AI同士は、他のAIから瞬時に学んで知識を共有できる。1つが賢くなれば、それを他の何千にそっくりそのままシェアできる。世界中のリーダーたちが検討すべき課題です。

ある国でAIが人間より優れた知能を持ち始めたらそれはほかの国にとっても悪影響があるわけです。核戦争と同じく、全員が負けます。だから協力すべきなんです。規制が必要です。そして、開発の過程において、科学者たちにどんな不具合があり得るか調査をさせるべきです。

危険性を最小限にするためにできることは?

企業は今後5年間、AIの開発を止めることはないでしょう。競争がコントロールできない状況だとして、開発を中断するよう求める署名活動がありましたが、私はサインしませんでした。生成AIを使った興味深いビジネスがありすぎます。開発の中断は、非現実的だと思いました。
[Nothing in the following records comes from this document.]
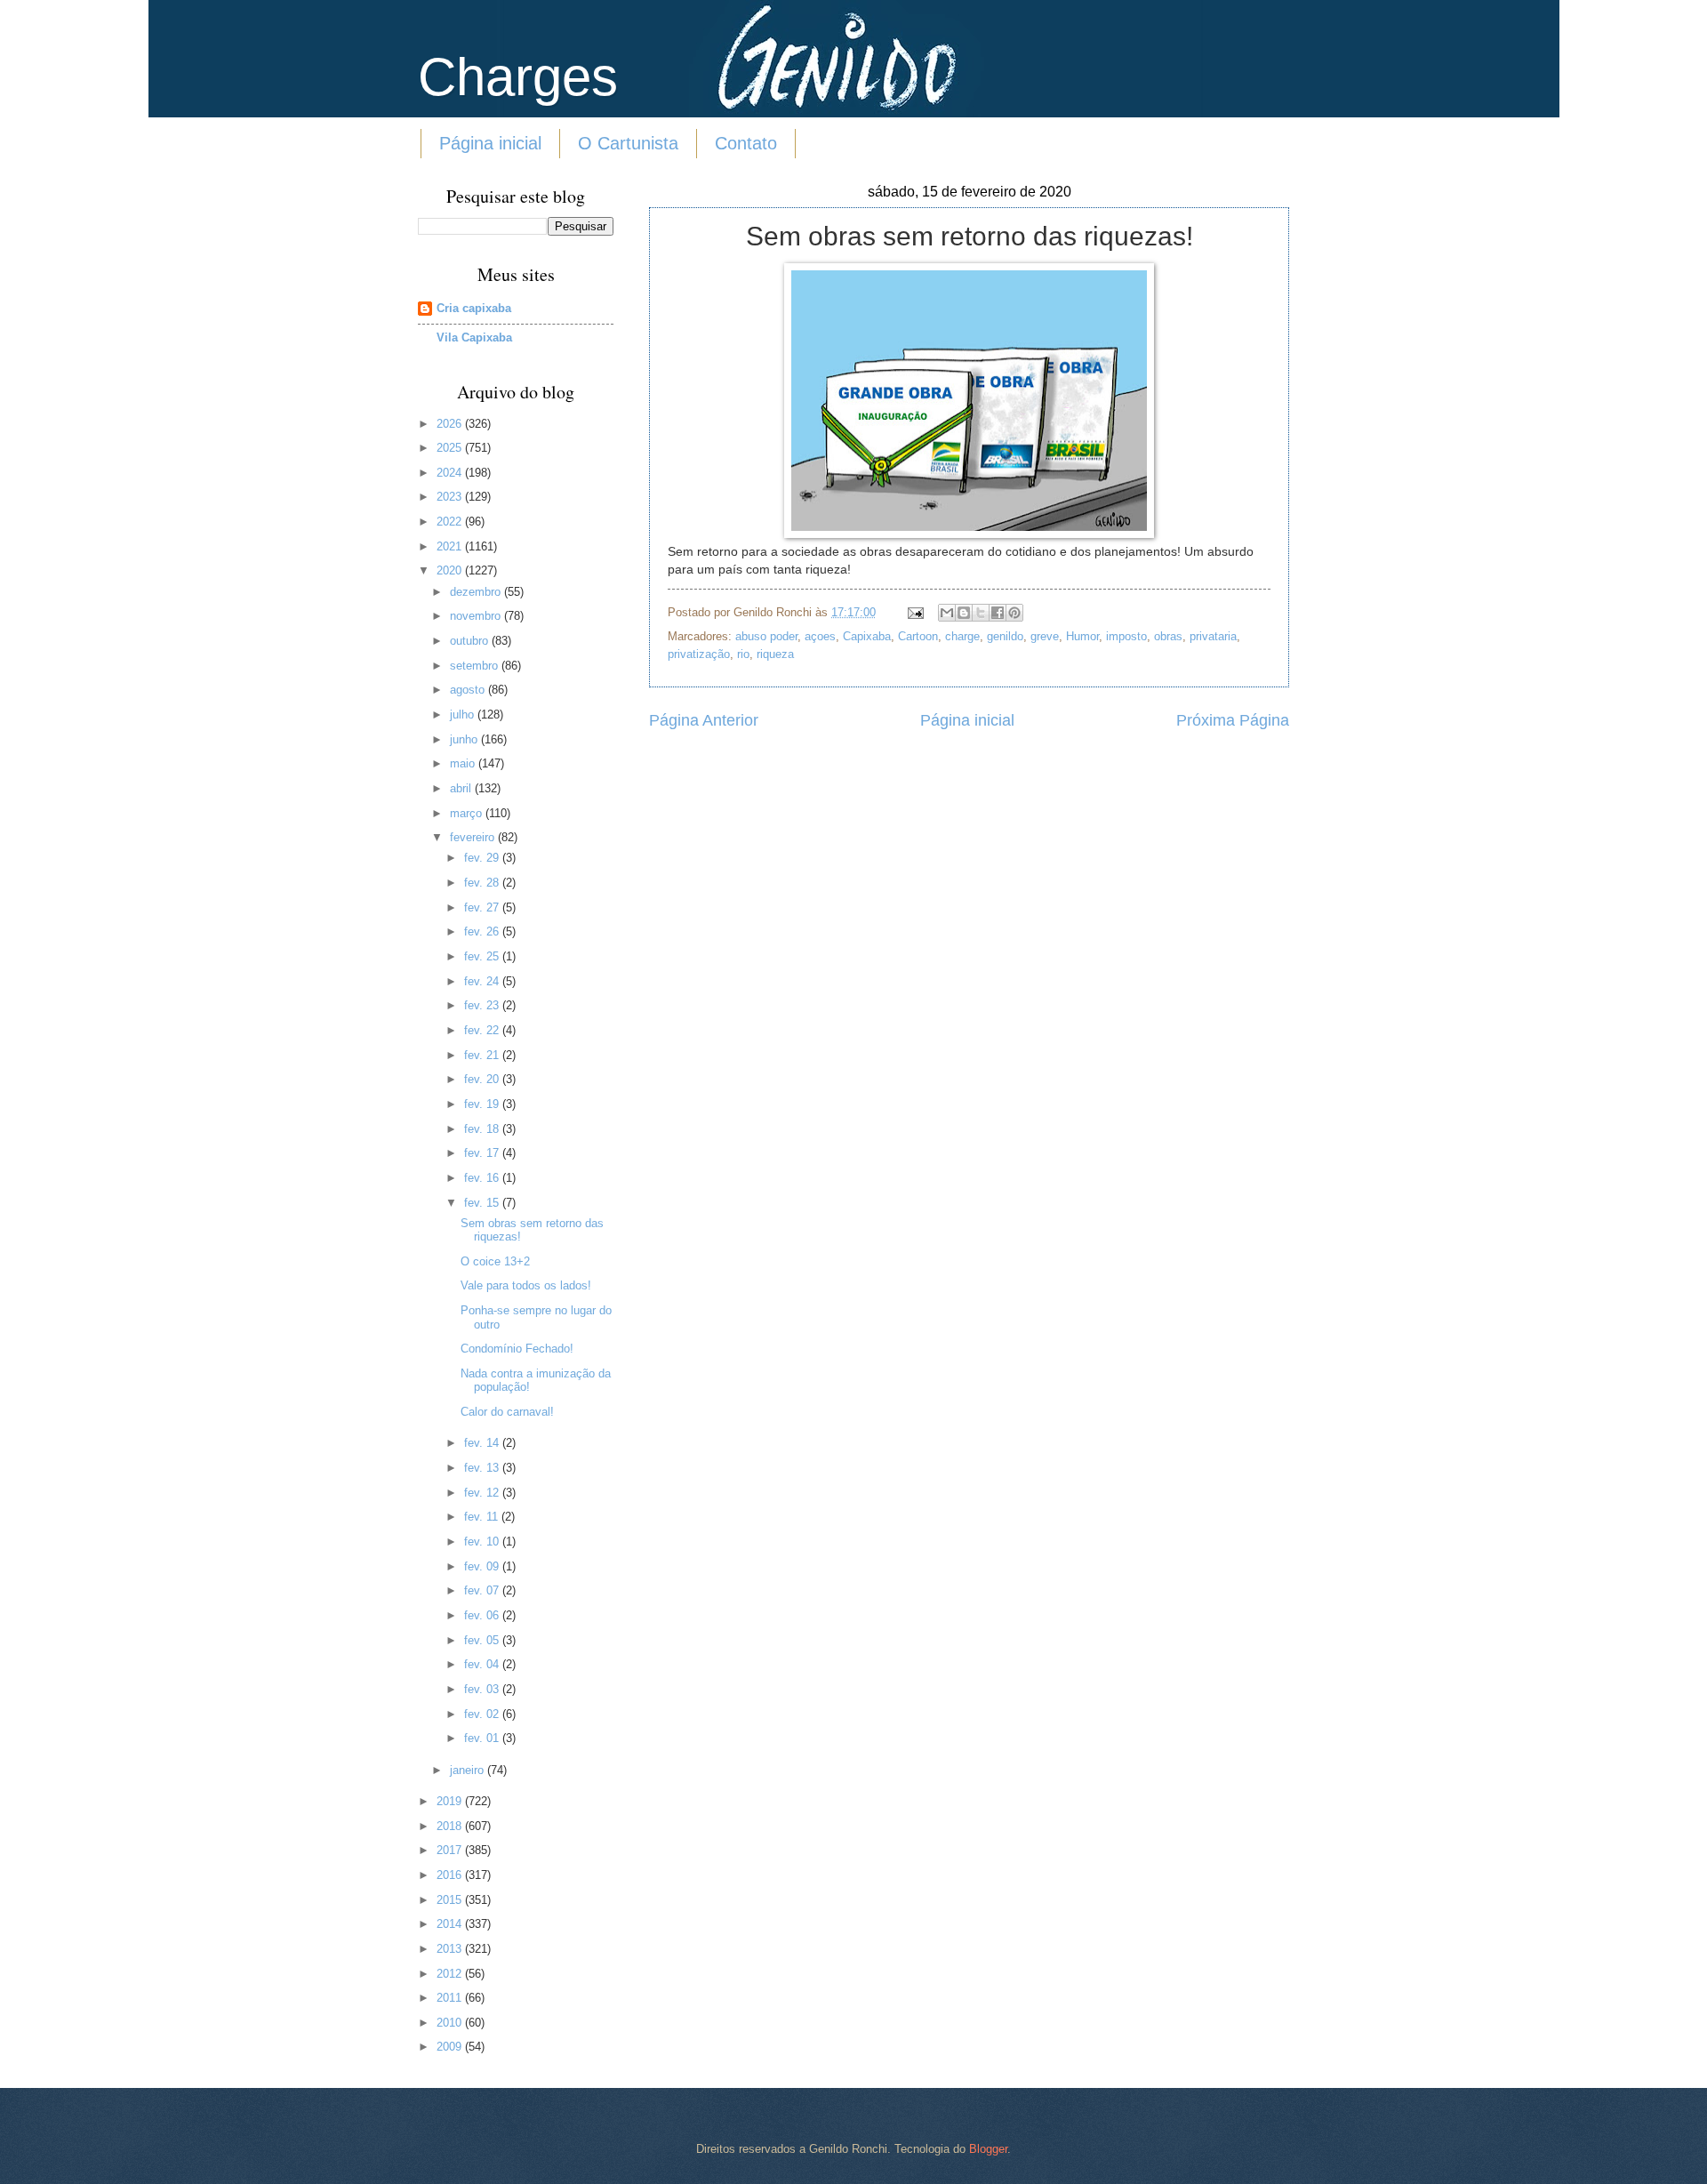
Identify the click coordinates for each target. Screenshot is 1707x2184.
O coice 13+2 (495, 1261)
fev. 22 (483, 1030)
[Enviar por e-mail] (947, 613)
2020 (451, 570)
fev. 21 (483, 1055)
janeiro (468, 1770)
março (467, 813)
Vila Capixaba (474, 337)
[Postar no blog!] (964, 613)
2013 (451, 1948)
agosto (469, 689)
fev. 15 (483, 1202)
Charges (518, 77)
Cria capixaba (474, 308)
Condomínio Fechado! (517, 1348)
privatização (699, 654)
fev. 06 (483, 1615)
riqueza (775, 654)
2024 (451, 472)
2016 (451, 1875)
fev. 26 (483, 931)
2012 (451, 1973)
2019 (451, 1801)
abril (462, 788)
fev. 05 (483, 1640)
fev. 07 (483, 1590)
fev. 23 (483, 1005)
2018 (451, 1826)
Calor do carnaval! (507, 1411)
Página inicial (490, 143)
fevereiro (474, 837)
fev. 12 (483, 1492)
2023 (451, 496)
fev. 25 (483, 956)
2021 (451, 546)
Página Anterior (703, 720)
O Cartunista (628, 143)
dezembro (477, 591)
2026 (451, 423)
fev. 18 (483, 1129)
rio (743, 654)
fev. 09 (483, 1566)
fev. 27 (483, 907)
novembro (477, 615)
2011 (451, 1997)
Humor (1082, 636)
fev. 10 (483, 1541)
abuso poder (766, 636)
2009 (451, 2046)
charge (962, 636)
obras (1168, 636)
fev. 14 (483, 1442)
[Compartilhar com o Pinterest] (1014, 613)
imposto (1126, 636)
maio (464, 763)
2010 (451, 2022)
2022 (451, 521)
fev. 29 (483, 857)
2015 (451, 1900)
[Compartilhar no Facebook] (997, 613)
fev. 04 (483, 1664)
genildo (1005, 636)
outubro (471, 640)
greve (1044, 636)
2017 (451, 1850)
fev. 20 (483, 1079)
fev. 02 (483, 1714)
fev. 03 (483, 1689)
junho (465, 739)
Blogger (988, 2149)
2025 (451, 447)
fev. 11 (482, 1516)
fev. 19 (483, 1104)
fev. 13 (483, 1467)
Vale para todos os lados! (526, 1285)
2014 (451, 1924)
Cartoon (918, 636)
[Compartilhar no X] (981, 613)
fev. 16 (483, 1177)
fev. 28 (483, 882)
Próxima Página (1232, 720)
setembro (475, 665)
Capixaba (867, 636)
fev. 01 (483, 1738)
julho (463, 714)
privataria (1213, 636)
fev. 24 (483, 981)
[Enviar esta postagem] (914, 612)
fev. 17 (483, 1153)
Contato (746, 143)
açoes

そこで、政府は、企業に対し、AIが制御不能になってしまわないよう、十分な人材や資金を開発に投じるよう促すべきです。私は政策の専門家ではありませんが、AIが生成した画像などにウォーターマークと呼ばれる透かしのようなものを付けることは、重要なことだと考えています。

AIによるフェイク画像の問題については、政府は、明確にフェイクだと表明せずに、フェイク音声やビデオを送ることを重罪とすべきです。

AIに仕事をとって代わられる?

人間より賢いAIが登場した場合、AIに人間の仕事を取って代わられるという現象が起きるため、貧しい人はより貧しくなってしまう。すでに富める者はさらに富み、貧しいものはさらに貧しくなるという社会なのに、その差を広げるテクノロジーがやってくる。貧富の差が開けば開くほど、社会はより暴力的になっていくおそれがあります。

今後のプランは?

私は75歳になりそろそろ引退する時が近づいてきました。50年にわたって一生懸命働いてきたのですから。ネットフリックスでいい映画をたくさん見たいです。

ただ、引退する前に人々に警告したいと思ったのです。人間を超越するAIは、もうすぐそこまでやってきているかもしれません。どう対処していくべきか、解決策を見つけなければなりません。世界中の若い研究者たちの背中を押し、連携して対応していきたいと思っています。

そして若い世代による新しいアイデアが必要なのです。